Taking the data below line by line, count those that include the word "will" and report the number alone.

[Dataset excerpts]

____

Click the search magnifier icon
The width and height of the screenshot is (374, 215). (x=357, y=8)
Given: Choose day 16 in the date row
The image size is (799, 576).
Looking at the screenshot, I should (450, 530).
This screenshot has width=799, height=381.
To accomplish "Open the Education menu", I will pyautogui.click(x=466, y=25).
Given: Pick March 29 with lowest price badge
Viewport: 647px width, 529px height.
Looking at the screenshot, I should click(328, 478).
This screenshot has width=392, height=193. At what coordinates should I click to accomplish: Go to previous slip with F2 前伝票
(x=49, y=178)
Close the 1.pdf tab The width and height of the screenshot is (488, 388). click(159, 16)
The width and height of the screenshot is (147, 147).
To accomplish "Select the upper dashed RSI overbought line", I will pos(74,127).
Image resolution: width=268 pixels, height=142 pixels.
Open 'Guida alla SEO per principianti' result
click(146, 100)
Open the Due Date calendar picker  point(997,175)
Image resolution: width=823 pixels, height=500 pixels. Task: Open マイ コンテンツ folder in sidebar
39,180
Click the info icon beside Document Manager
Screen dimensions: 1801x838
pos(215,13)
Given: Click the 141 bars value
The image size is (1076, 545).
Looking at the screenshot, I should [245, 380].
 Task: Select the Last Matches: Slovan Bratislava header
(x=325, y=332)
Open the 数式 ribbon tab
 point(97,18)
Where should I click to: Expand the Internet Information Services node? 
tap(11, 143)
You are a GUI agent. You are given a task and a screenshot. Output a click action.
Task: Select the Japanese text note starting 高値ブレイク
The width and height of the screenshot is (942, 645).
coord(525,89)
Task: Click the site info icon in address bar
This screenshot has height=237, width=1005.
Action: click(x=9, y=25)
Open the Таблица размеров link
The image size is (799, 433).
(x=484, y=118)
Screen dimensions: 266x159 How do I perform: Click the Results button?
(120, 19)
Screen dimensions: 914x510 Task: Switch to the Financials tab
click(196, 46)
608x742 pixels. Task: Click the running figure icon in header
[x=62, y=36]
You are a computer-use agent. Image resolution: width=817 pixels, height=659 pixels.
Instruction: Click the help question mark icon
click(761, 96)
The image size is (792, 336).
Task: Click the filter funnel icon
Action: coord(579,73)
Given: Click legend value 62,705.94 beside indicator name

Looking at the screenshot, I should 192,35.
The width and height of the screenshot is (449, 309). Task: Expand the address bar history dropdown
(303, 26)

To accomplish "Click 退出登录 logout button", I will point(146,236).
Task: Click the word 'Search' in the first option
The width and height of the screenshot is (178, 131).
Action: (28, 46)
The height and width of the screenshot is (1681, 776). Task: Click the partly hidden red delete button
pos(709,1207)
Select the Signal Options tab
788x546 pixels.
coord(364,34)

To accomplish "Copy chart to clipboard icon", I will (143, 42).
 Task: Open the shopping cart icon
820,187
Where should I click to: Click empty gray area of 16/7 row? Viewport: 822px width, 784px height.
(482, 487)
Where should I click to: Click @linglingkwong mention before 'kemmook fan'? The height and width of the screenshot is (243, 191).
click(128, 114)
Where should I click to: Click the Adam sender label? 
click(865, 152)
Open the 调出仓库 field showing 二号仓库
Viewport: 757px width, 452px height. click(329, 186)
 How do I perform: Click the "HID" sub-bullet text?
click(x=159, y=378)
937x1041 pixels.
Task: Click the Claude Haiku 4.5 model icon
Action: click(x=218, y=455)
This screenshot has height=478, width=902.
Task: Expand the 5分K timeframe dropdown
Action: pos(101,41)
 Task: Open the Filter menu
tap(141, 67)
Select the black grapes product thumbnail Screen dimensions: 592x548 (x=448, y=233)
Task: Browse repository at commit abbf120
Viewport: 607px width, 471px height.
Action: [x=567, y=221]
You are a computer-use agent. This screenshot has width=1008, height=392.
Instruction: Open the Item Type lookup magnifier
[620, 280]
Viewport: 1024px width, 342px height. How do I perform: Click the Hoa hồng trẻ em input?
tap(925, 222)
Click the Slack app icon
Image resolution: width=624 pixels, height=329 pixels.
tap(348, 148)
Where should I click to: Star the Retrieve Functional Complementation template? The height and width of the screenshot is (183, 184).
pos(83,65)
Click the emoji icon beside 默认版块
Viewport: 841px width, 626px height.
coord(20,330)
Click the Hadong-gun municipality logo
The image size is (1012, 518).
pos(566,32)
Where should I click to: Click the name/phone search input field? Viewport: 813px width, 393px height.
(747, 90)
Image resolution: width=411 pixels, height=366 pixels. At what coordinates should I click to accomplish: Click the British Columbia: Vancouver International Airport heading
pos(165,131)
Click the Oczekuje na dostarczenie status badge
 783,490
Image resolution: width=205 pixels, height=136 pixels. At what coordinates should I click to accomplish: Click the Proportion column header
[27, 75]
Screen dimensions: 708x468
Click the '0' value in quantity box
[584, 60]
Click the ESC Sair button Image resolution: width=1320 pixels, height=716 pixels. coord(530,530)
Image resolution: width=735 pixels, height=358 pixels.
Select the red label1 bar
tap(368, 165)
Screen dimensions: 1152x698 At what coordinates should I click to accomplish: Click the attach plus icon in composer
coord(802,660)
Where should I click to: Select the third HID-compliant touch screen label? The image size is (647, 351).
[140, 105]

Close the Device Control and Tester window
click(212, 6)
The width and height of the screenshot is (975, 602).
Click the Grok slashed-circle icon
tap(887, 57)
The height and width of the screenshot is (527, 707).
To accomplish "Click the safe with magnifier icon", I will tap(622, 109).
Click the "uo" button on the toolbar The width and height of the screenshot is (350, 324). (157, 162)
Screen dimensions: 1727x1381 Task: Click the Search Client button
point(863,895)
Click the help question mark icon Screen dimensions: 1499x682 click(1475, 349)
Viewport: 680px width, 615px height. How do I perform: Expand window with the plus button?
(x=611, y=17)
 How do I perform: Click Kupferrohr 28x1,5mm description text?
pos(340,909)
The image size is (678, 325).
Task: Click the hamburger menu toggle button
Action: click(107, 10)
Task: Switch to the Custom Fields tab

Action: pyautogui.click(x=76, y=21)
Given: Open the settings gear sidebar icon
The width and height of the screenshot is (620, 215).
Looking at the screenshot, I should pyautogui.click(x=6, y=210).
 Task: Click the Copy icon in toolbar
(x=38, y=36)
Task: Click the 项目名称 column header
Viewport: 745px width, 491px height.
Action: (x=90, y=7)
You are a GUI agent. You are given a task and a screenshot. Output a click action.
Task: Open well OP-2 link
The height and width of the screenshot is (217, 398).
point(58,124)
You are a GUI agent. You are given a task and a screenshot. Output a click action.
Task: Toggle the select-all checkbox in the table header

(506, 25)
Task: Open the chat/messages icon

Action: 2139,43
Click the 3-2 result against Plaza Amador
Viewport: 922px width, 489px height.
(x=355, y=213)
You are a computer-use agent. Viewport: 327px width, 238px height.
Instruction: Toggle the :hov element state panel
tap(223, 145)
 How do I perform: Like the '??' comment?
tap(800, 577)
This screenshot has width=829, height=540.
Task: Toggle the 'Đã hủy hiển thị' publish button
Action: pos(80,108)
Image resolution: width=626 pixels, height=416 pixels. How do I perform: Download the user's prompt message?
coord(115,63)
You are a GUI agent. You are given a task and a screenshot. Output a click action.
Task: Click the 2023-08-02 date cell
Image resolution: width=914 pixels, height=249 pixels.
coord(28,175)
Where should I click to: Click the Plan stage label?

____

* Answer: 5